The next appointment is the big one: La Redoute. Famous international catalogue and retail brand. To whom Natasha and Tom would like to sell a number of teapot lights. Any by ‘number’ I mean ‘ten’. That’s, what, one per every ten thousand customers? At least Natasha backs up this blinding bit of business pitching by explaining to the board that here in England we like to eat crockery at dinner parties and make scones out of bones.
The fact that Melody can actually talk to people in Paris is making her look like Popeye at a Mr Muscle casting, while Tom is wishing people on the phone a “Bonne holiday. Ciao.” Finally – and I’ve honestly been waiting all season for this – the Apprentices’ frankly baffling habit of holding their phones out from their chins like little spittoons finally results in Tom making a total cobblers of his call. That’s right – he drops it on the medieval street.
Back in the boardroom, Leon moans that Melody rather took over as team leader: “She was speaking French of which I cannot speak.” Although he does appear to speak fluent 16th Century. Natasha, meanwhile, spends the entire boardroom meeting wincing silently, like someone having a lemon squeezed through their knickers.
Despite Melody’s teapot turnover for Logic, the mighty Helen managed to land an order of over 214,000 Euros for their booster seat backpacks. In the words of the talking tortoise, “This isn’t just a loss. This is an annihilation.”
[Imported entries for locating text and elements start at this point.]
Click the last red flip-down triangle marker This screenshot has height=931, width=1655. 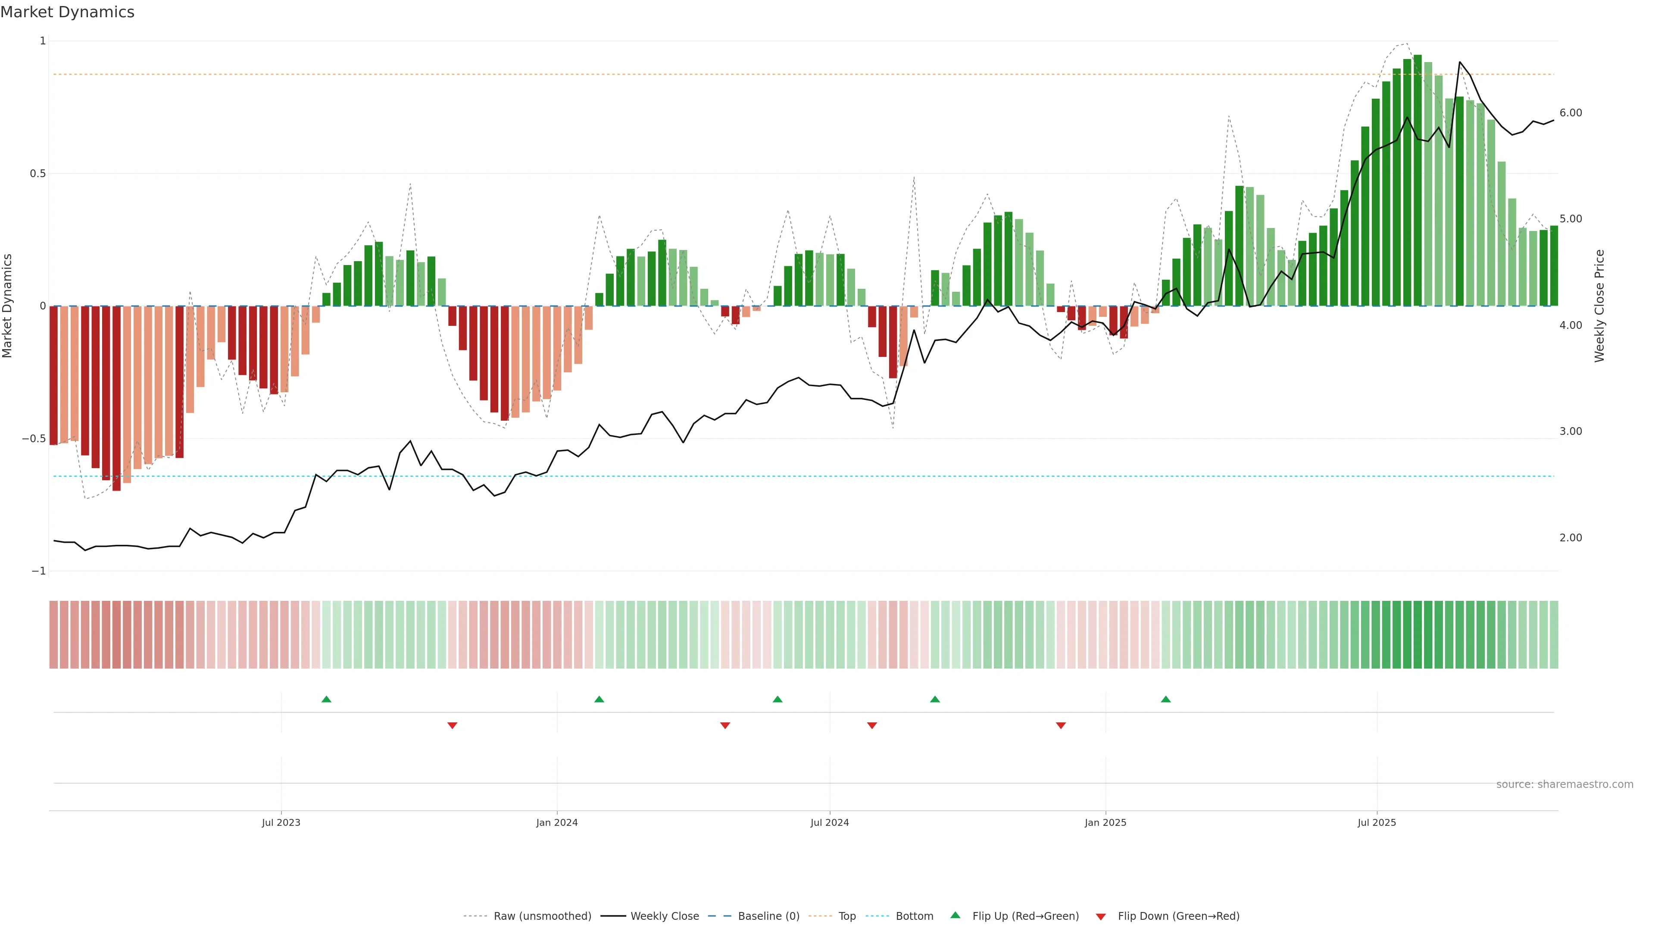pyautogui.click(x=1061, y=725)
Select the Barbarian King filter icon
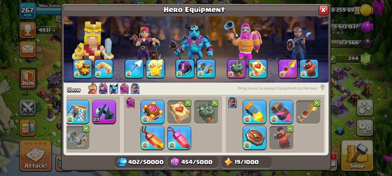Image resolution: width=392 pixels, height=176 pixels. [x=93, y=89]
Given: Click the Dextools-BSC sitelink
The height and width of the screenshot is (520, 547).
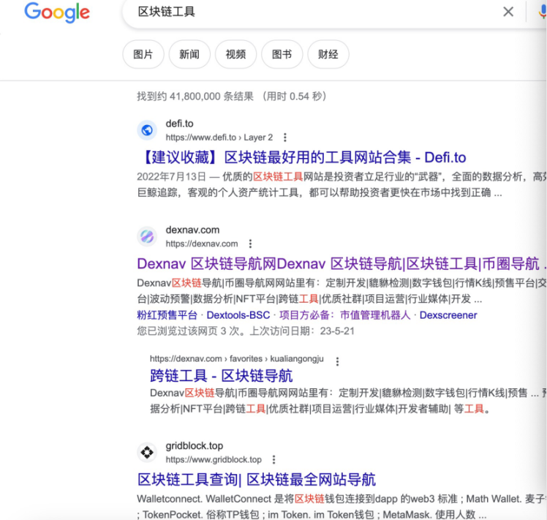Looking at the screenshot, I should pos(238,315).
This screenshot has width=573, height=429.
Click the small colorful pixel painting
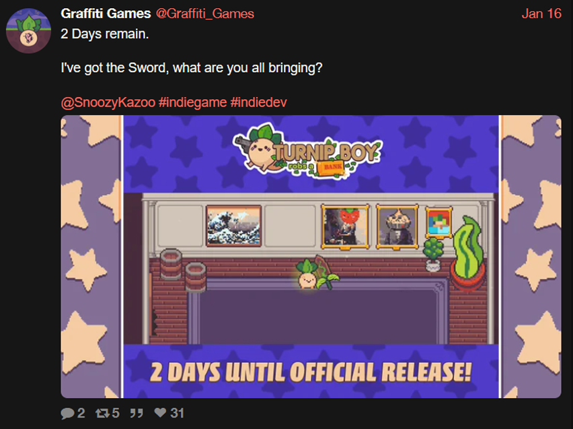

So, Venture is off to get some flying lessons. Look out for the bit where Helen swoops over Susan’s plane, windscreen-to-windscreen, flipping the bird, Top Gun-style. It’s quite a sight.
Back in the boardroom, Tom takes Melody and Leon in for a thorough drubbing, leaving Natasha to slink home and iron her face.
“Did you research La Radoute or not? That is my question,” barks Lord Sucre, leaving the soliloquy of Hamlet in smouldering ruins around him. In fact, Lord Sugar is finding it hard to see what Leon did at all during his trip to Paris. Which is exceptionally dense because as anyone watching this boardroom interlude can see, Leon spent most of his time in Paris buying pink lipgloss. The man’s mouth is shimmering like a pearl, for chrissakes.
Melody is let off the hook, thanks to her Tiger-like ability to communicate outside of the M25, leaving it a choice between Tom and Leon. Can I be honest with you readers? I genuinely think that, up until this moment, I hadn’t quite realised that Tom and Leon were two separate men. I think all I ever saw was a miasma of flopping brown hair, Neolithic eyebrows and stuttering ineptitude.
But anyway, Lord Alanstrad manages to tell them apart for just long enough to give Leon the finger. So it’s back to the Shire for him, I’m afraid. Bye bye Dildo Baggins. Bye bye.